British Muslim parents being urged to report family members joining Syria war to police
Various government groups met on Thursday to discuss how to prevent UK nationals involving themselves in Syria's civil war (File/AFP)
Muslim women in the UK are being urged to report family members they believe are planning to join the war in Syria by counter-terrorism officers hoping to reduce the number of men leaving Britain to fight against President Bashar al-Assad's regime.
Workers from the Prevent Counter-Terrorism Scheme, the Charity Commission and other groups met on Thursday at Scotland Yard for the launch of a campaign to encourage others to prevent their loved ones from traveling to Syria.
Other events are also being held across the country, and leaflets highlighting the risks of going to the Middle Eastern state will be handed out at ports.

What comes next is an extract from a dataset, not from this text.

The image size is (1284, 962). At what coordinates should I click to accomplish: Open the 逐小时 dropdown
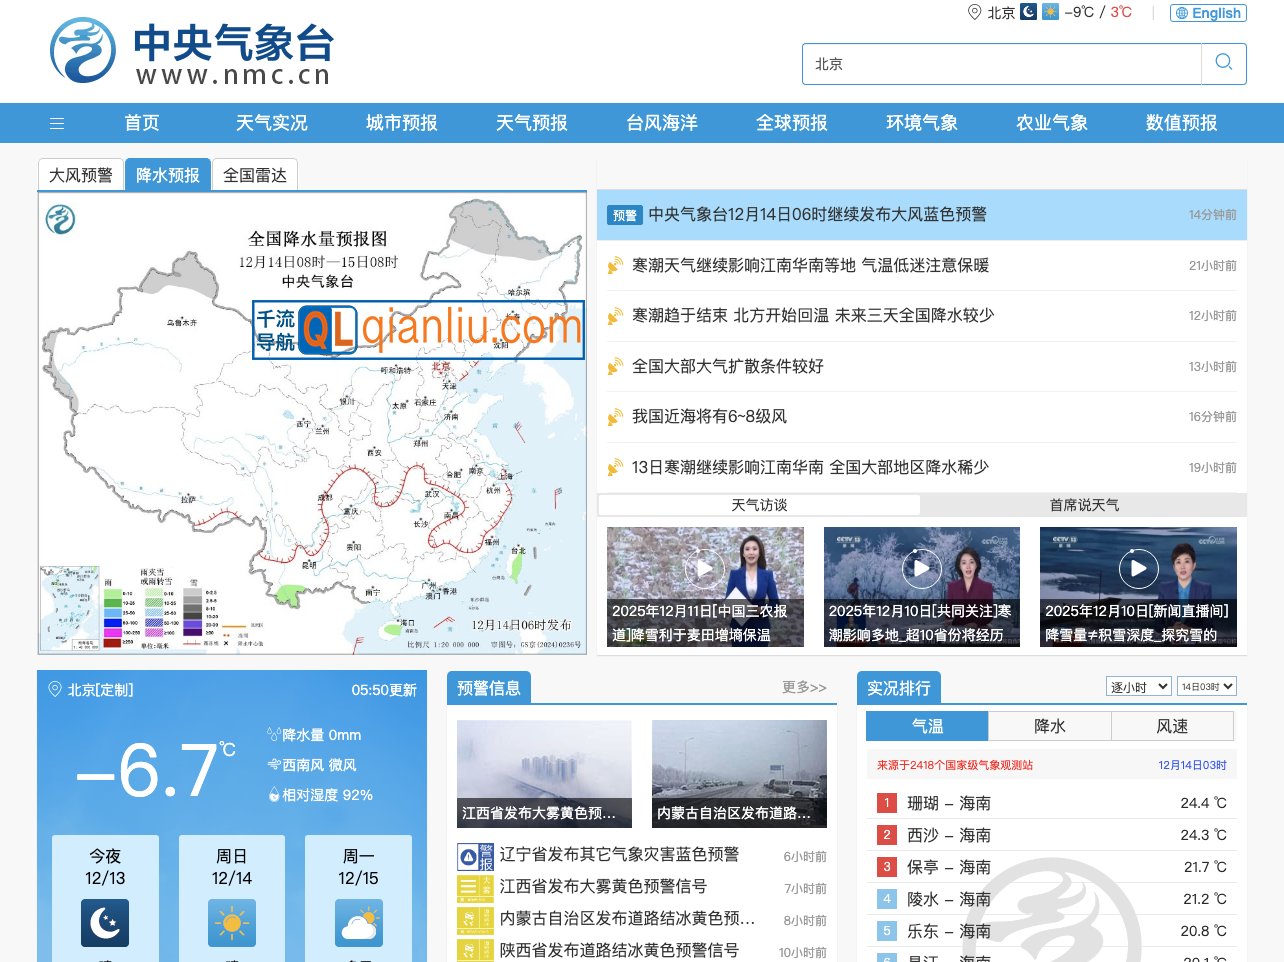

The leaflets contain the number of the UK's anti-terrorist hotline, which relatives are asked to call if they suspect family members plan on traveling to Syria.
Deputy Assistant Commissioner Helen Ball, national coordinator for counter-terrorism at the Metropolitan Police, said: "We are increasingly concerned about the numbers of young people who have or are intending to travel to Syria to join the conflict.
"We want to ensure that people, particularly women, who are concerned about their loved ones are given enough information about what they can do to prevent this from happening.”
But the aunt of British teenager Abdullah Deghayes, who was killed in Syria after leaving the UK in January, insisted the police-led drive would simply "criminalize" people. Amina Deghayes said while she welcomed any steps taken by the authorities to help prevent men traveling to join the conflict, she had not heard of anything "helpful or useful" in today's announcement.
Abdullah, 18, from Brighton, is believed to have been killed in a gunfight in Kassab in Latakia province earlier this month.
"If the steps are to speak to the guys before they leave, I think people already have - they do not need the Government to tell them that," Ms Deghayes added.
She warned that families are already urging their loved ones not to fight in the country, but too often their appeals fall on deaf ears.
"In the case of my nephew, he ran away. At what point would we speak to him? I am not being negative; maybe the actual details of the proposals are more useful than that, but at the moment I haven't heard anything helpful or useful - it would be better than criminalizing them, which is the only thing that is going on."
Ms Deghayes said the threat of prison for those considering returning from Syria was also counter-productive.
"Even if one of them was to consider coming back, they will have to think 'Am I going to prison?' Fair enough, that may be a consequence of their actions but we have to think of the implications. They are not middle-class thinkers and always thinking of all the possible consequences."
The number of people arrested for Syria-related offenses has risen from 25 in the whole of last year to 40 in the first three months of this year, and security chiefs believe 400 men may have left Britain for Syria over the last two years.
Ms Ball stressed the initiative was not about criminalizing people. “It is about preventing tragedies,” she said. “We want to inform those who wish to genuinely help the Syrian cause how they can do so safely and legally."
But critics of the campaign have argued it must be community-led because of the lack of trust in the police.
Home Affairs Select Committee chairman Keith Vaz said it was unlikely that parents would report suspicions about their children to the police, who “are not the Samaritans, they are the first step in the criminal enforcement process”.
"This needs to be addressed at a peer group level, include partnerships with social media and have the full engagement of the communities affected. They hold the key. Young people need to be persuaded that if they go to Syria they may end up dead."
Deputy Prime Minister Nick Clegg backed the police initiative and warned that the return of radicalized fighters from Syria was "now one of the biggest security threats we face as a country".
"I don't think we should under-estimate the gravity of this now," he said during his weekly phone-in on LBC radio.
"The security threat to us as a country - on British streets, British towns, British cities, British communities - from people going to Syria and coming back radicalized with violent intentions is now one of the biggest security threats we face as a country."